• _AIM OF THE EXERCISE_:
A single number is required: the count of lines in the entries below that include the word "screenshot".

---------- RECORDS TO USE ----------

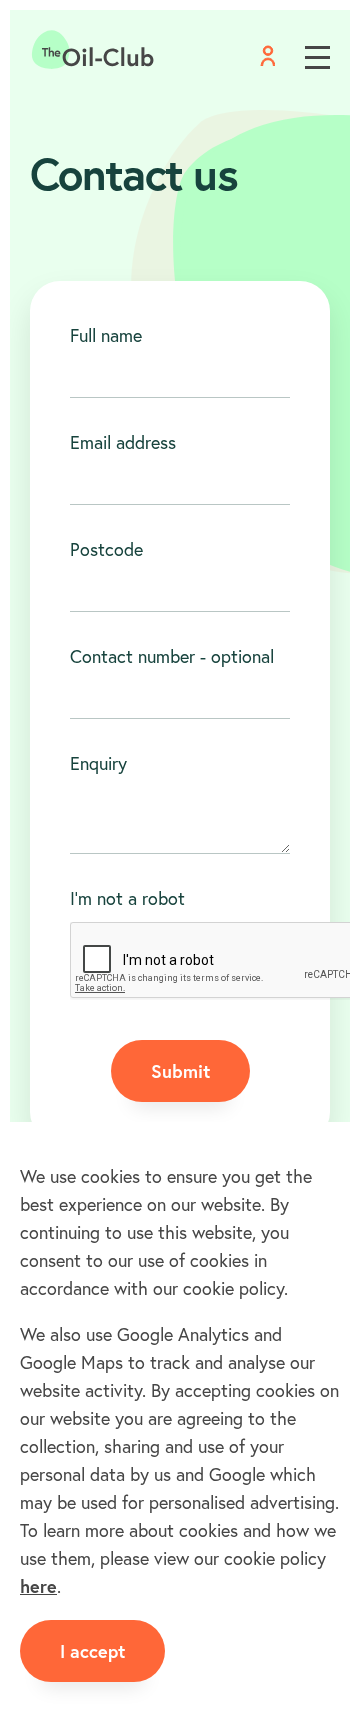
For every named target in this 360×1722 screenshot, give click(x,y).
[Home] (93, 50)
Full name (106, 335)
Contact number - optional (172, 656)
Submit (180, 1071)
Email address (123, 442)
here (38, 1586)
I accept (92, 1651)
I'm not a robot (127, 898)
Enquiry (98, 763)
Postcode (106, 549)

----------
---------- RECORDS TO USE ----------

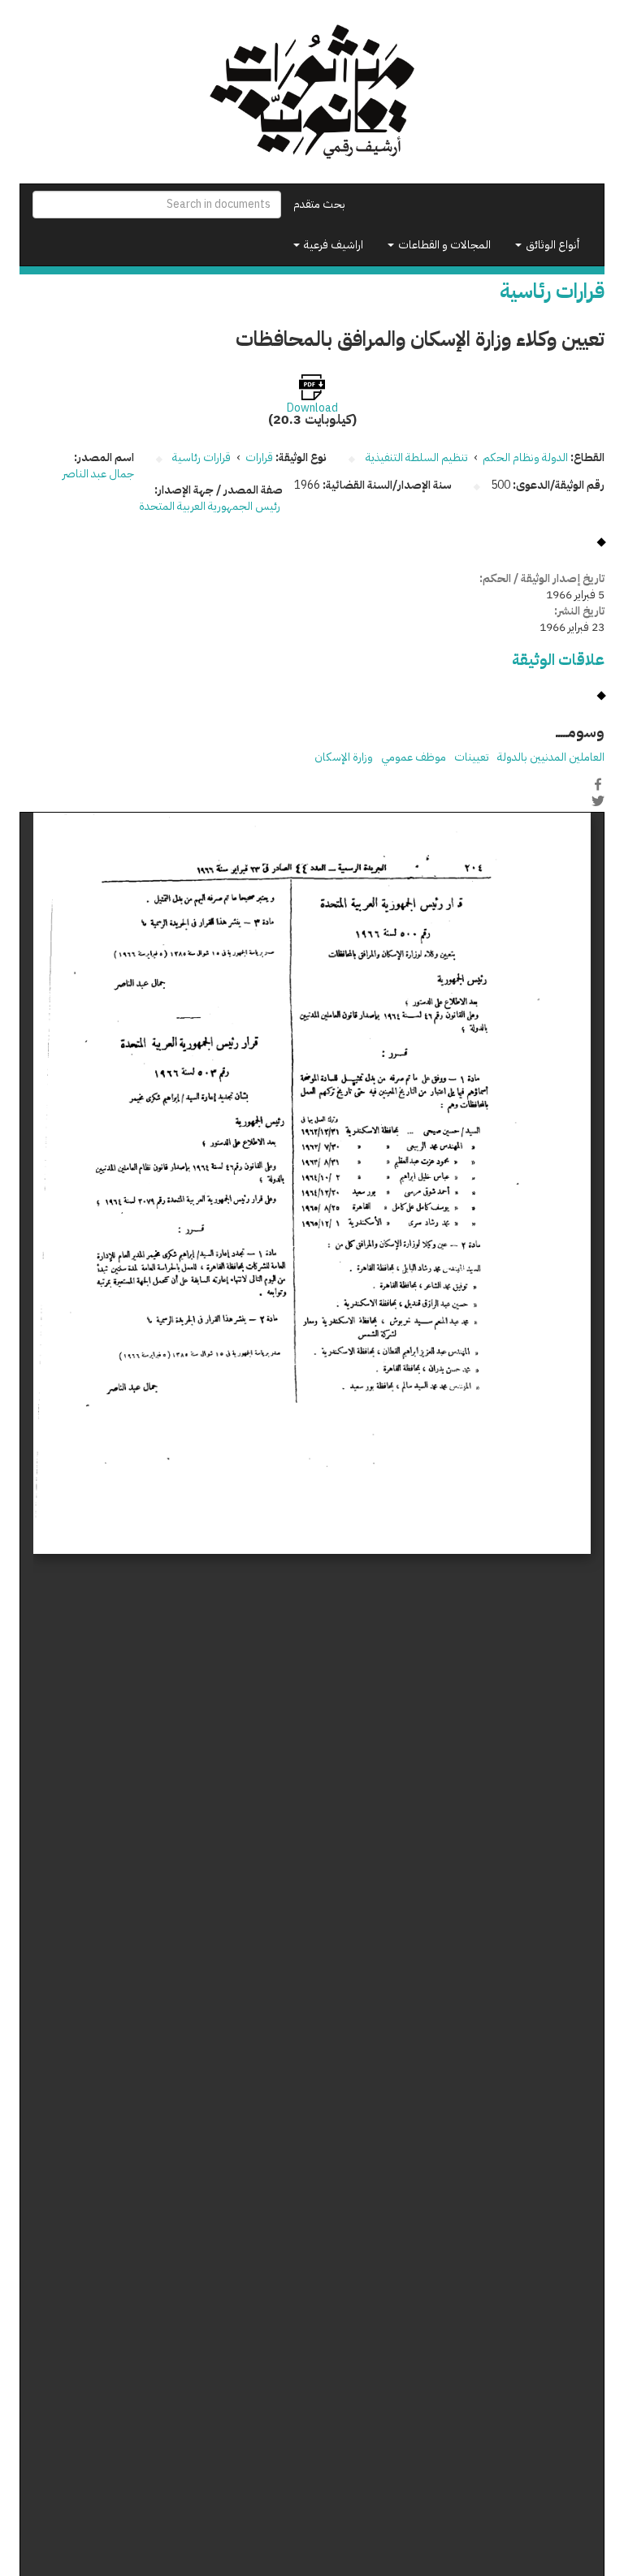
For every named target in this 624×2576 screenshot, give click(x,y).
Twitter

----------

• _SOLVED PROBLEM_:
2